とにかく、嫌な事から離れたくて……でも、嫌な思いは、益々増えていった。とっても辛かったし、悲しかった」
心当たりが多すぎるがな。
「でも……お父さんや、今井経由で話を聞いた皆が、あたしの家に来て、扉を叩いてくれた。引きこもるあたしに一生懸命はなしかけてくれた。三日も。

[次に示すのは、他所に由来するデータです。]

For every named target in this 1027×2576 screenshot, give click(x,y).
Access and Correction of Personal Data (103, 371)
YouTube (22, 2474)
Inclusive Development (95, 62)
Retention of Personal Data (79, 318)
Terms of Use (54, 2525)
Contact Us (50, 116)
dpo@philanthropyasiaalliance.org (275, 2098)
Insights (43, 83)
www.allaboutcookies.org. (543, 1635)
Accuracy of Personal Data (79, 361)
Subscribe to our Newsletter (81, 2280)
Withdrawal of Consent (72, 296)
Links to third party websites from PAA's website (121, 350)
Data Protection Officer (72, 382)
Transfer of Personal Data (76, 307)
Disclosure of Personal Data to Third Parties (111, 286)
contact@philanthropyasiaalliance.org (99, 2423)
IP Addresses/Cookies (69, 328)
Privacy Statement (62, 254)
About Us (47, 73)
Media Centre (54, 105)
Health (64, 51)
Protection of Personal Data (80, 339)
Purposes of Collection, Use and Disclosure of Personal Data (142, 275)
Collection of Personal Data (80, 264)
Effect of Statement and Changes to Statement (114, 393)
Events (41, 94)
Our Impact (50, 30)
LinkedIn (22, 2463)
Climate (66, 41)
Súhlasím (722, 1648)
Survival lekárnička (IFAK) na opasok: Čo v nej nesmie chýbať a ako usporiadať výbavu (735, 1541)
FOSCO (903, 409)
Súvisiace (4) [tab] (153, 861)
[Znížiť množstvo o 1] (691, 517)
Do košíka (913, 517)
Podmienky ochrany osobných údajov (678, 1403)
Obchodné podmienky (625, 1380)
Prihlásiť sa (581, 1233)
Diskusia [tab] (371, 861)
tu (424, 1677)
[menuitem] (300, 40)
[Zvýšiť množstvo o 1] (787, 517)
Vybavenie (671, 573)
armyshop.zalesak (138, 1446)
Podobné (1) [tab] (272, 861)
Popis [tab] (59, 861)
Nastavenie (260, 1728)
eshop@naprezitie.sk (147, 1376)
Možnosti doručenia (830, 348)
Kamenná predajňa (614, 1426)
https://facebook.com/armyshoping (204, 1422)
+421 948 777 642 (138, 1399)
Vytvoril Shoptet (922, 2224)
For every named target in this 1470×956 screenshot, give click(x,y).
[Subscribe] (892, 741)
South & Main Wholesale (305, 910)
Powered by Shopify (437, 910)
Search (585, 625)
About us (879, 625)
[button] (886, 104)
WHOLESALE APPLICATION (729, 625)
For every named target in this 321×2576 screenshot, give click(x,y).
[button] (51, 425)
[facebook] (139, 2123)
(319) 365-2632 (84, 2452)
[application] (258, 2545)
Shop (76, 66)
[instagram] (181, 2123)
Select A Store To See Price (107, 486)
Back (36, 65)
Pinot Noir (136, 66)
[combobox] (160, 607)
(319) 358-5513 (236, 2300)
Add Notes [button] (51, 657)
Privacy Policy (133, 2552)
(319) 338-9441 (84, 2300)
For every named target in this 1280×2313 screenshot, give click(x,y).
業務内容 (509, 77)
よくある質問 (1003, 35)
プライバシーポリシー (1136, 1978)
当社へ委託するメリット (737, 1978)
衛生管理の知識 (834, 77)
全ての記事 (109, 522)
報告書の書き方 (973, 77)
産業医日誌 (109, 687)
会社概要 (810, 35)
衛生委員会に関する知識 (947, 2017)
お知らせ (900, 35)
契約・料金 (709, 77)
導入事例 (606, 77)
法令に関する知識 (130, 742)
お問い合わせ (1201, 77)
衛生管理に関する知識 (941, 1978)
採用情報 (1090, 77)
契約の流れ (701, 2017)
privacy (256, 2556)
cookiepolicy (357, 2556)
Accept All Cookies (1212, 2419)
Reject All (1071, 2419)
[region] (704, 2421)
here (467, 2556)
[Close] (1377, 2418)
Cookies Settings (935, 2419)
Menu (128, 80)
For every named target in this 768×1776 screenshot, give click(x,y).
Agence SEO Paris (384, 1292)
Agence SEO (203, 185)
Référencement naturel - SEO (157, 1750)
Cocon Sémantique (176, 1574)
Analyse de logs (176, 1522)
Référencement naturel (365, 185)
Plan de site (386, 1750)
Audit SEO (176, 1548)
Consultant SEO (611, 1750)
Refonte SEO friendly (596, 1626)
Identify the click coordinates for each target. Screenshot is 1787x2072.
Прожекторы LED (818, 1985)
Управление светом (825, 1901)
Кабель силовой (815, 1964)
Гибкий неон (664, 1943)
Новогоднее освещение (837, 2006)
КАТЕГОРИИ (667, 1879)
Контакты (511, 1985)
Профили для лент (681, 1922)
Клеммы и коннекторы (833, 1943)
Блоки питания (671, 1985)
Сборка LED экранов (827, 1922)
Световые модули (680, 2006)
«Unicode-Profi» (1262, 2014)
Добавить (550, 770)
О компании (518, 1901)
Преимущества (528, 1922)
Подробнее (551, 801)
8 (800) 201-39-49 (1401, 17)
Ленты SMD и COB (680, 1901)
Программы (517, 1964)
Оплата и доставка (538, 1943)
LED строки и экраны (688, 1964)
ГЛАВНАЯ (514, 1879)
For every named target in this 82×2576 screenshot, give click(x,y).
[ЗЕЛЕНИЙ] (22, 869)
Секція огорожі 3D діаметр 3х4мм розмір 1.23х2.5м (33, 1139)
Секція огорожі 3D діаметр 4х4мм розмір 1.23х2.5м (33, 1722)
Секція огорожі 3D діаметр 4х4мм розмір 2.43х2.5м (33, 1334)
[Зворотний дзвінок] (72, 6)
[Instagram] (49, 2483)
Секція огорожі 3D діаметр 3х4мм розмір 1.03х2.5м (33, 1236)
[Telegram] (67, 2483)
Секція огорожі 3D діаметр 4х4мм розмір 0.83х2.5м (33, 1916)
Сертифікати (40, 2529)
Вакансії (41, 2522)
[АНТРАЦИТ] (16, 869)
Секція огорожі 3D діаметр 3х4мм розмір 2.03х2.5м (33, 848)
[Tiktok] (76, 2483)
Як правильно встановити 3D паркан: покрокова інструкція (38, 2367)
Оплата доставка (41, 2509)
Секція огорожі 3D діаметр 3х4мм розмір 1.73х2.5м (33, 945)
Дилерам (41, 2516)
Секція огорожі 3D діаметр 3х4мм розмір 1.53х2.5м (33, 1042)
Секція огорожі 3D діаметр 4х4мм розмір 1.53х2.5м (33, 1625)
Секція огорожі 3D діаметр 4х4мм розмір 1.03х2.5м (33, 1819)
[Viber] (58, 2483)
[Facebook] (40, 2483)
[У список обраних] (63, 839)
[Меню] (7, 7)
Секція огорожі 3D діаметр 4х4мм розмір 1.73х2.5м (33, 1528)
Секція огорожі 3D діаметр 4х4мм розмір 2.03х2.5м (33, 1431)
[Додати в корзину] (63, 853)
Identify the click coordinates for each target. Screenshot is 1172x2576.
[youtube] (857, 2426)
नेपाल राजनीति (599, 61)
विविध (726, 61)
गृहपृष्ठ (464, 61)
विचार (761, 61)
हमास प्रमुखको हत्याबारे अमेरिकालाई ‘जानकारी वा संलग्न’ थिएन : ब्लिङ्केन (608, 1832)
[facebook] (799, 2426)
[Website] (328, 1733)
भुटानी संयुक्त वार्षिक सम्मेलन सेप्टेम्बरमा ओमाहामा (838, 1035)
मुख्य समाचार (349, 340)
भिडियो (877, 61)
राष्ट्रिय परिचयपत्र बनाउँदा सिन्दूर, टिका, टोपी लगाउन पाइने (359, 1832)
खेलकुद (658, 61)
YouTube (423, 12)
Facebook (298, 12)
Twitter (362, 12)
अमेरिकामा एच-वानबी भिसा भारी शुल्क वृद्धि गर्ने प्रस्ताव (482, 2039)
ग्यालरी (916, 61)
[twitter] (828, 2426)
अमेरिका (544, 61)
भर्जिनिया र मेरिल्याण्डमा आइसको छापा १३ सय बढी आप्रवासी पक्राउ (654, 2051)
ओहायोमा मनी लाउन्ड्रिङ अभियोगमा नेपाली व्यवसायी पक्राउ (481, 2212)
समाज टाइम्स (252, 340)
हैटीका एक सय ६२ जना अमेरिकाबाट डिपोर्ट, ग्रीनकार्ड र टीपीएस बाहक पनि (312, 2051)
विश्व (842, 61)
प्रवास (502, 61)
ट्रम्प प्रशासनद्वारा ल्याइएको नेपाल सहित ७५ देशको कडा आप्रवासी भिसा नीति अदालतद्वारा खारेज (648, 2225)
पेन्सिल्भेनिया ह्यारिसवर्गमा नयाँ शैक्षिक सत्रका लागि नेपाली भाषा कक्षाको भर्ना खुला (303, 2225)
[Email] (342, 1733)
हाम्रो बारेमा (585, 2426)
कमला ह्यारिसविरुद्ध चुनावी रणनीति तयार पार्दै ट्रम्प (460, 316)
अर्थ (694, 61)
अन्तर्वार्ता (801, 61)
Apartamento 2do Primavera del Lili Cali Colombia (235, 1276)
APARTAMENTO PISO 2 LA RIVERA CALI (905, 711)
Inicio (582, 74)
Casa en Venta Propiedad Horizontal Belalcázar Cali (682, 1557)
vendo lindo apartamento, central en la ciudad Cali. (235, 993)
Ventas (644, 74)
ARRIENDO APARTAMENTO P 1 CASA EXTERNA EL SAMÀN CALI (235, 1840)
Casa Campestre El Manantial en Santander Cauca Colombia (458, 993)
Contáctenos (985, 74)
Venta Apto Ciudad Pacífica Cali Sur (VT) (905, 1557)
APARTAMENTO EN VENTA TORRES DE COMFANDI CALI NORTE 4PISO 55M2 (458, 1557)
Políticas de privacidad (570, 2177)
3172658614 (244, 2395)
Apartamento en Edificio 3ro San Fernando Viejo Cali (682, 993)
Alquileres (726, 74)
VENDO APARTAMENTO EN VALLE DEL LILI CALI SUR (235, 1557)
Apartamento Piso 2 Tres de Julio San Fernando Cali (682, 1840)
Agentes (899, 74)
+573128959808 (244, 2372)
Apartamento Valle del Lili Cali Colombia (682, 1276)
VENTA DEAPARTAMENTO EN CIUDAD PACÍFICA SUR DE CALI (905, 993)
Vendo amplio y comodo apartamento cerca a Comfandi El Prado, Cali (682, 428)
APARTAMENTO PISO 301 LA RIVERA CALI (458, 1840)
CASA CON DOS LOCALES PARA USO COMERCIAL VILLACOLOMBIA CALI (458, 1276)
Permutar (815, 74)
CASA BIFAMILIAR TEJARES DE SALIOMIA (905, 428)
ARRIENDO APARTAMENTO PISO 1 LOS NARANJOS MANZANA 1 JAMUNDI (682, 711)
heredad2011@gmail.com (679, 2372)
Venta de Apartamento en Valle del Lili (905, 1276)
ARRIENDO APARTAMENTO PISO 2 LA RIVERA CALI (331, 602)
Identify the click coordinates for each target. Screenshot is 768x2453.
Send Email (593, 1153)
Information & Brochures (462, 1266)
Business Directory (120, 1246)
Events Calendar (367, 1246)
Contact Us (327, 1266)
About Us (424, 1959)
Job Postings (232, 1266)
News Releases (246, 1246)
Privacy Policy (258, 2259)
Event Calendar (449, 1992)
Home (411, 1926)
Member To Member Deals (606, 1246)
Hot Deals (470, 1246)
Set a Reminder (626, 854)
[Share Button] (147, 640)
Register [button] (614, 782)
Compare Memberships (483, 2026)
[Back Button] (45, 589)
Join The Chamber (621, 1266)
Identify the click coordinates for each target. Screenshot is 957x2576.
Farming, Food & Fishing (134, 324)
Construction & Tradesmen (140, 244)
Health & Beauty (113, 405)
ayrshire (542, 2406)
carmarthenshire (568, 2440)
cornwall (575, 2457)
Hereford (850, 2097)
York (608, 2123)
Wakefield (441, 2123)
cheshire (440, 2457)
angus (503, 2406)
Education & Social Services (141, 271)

その時、あたし気付いたの。……何してるの、あたし? って」
その言葉に、俺は息を呑んだ。
彼女の笑みに、ハッ、と気付かされた。
「何で、皆がここまでしてくれるのに、あたしは引きこもるしか出来ないの? 辛い、悲しいのままなの? ……どうして、あたしは、皆がここまでしてくれるのに、一人で何にも出来ないくせに、何一人で何とかしようとしてるの? ううん。違う」
自分で自分の言葉を否定して、ゆるゆると彼女は首を振った。
そして、穏やかな声で、こういったのだ。
「——どうして逃げているだけなの? ……て」
けれどその言葉は、どんな暴力の言葉よりも、ずっとずっと鋭かった。